_WRITTEN INSTRUCTION_
Update the rows from the line containing "Click the yellow" through the line containing "Where should I click to: Click the 'Formation" by changing "legend" to "key" and keeping all else the same. Give only these lines.

[Part of a data file]

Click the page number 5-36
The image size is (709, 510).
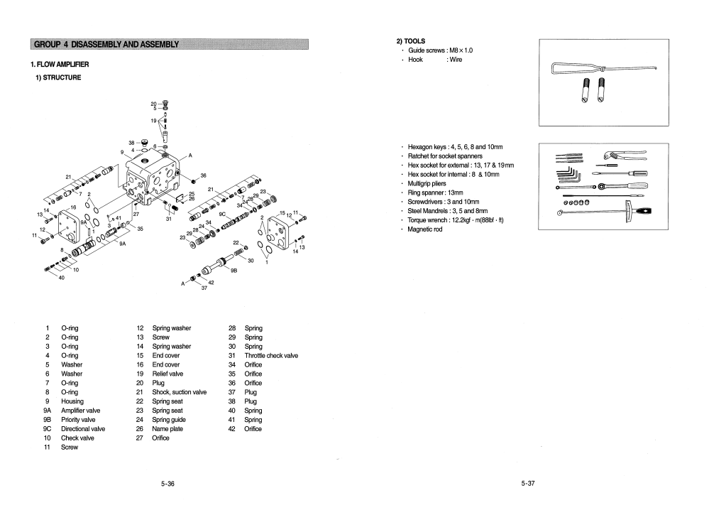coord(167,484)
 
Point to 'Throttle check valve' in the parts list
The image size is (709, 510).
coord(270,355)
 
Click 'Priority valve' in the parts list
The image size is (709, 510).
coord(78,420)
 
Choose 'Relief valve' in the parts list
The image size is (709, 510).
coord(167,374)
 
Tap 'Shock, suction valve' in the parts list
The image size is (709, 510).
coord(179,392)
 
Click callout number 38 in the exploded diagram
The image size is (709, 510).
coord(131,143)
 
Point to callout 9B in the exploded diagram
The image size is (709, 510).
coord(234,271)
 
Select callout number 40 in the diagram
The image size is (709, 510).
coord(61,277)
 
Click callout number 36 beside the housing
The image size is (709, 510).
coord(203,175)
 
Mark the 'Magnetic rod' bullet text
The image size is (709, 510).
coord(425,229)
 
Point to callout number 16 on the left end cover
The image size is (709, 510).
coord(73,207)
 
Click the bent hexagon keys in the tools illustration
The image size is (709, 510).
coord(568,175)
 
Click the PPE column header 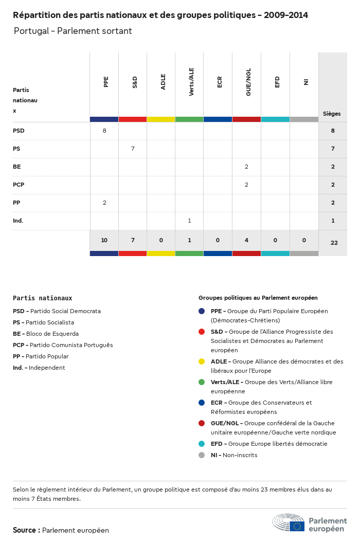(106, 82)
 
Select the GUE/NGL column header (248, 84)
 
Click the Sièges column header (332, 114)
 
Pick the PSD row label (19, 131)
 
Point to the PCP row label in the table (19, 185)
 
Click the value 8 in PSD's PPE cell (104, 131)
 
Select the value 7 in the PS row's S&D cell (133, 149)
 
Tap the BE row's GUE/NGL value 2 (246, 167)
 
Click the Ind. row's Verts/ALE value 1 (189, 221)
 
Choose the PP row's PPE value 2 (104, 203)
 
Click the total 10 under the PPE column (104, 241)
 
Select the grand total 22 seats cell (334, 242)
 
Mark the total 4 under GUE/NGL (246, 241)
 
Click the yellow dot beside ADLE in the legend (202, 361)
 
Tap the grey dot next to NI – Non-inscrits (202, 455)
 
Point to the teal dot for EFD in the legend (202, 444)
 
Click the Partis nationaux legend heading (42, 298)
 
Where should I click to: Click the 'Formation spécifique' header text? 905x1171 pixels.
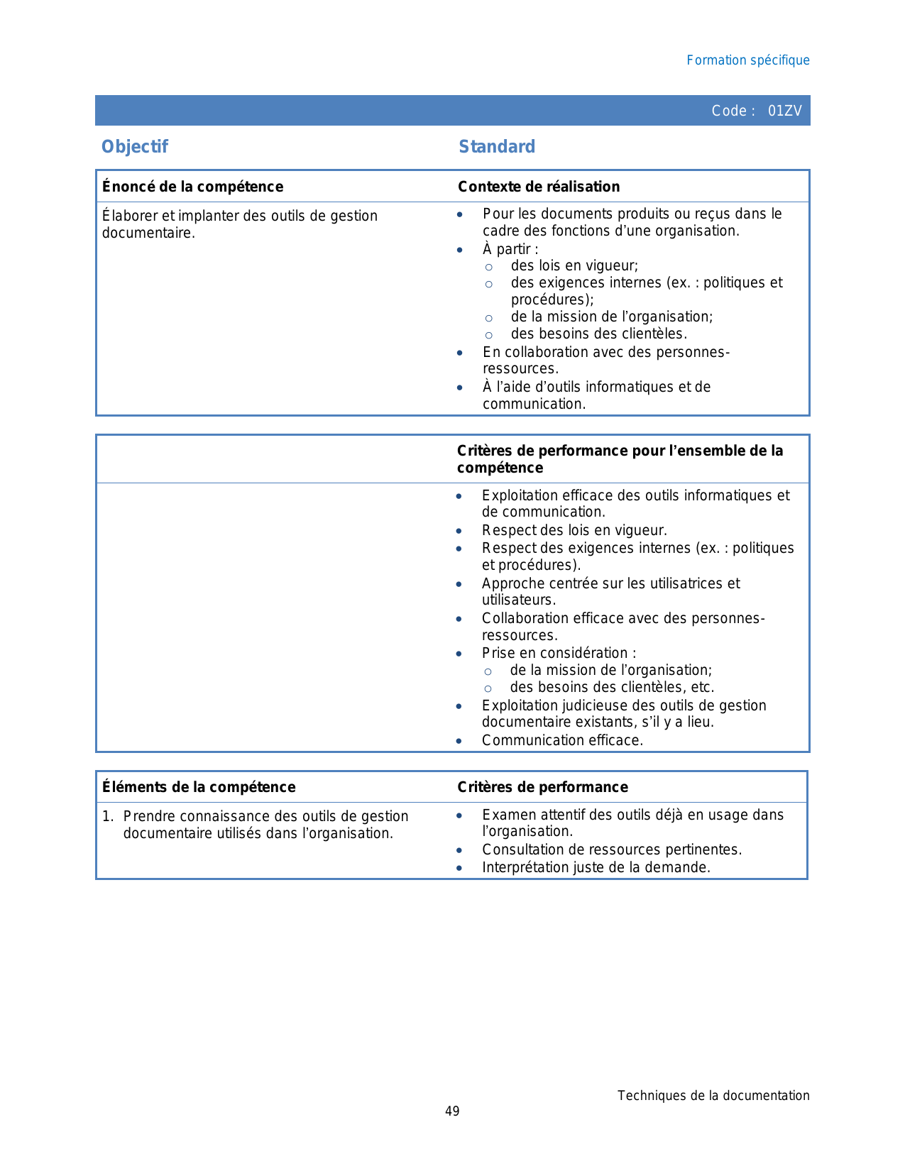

--

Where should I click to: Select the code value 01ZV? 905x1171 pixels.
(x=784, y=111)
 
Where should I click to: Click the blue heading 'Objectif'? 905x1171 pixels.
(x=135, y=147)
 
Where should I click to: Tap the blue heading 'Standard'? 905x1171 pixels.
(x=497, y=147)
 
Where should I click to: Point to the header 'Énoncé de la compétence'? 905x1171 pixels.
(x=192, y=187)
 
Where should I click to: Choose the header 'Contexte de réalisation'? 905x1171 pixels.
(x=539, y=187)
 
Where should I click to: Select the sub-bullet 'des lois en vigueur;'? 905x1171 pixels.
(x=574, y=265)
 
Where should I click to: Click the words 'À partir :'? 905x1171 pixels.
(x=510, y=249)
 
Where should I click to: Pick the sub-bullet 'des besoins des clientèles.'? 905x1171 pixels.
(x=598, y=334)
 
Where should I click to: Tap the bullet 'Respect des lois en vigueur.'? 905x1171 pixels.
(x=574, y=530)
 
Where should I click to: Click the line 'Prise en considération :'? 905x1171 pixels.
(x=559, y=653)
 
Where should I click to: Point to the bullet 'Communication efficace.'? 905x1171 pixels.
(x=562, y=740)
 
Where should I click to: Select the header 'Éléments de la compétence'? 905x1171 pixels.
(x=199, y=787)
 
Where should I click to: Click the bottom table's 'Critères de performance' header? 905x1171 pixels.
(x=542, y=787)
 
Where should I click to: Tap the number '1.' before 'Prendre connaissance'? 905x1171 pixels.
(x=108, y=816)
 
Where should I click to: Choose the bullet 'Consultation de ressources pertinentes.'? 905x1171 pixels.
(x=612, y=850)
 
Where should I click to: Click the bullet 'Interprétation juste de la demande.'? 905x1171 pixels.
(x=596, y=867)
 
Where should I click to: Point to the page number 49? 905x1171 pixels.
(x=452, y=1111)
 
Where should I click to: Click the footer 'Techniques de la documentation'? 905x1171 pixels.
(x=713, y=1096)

_TASK SOLUTION_
Click the yellow dot beside ADLE in the key (202, 361)
 
Tap the grey dot next to NI – Non-inscrits (202, 455)
 
Point to the teal dot for EFD in the key (202, 444)
 
Click the Partis nationaux key heading (42, 298)
 
Where should I click to: Click the 'Formation spécifique' header text? 905x1171 pixels.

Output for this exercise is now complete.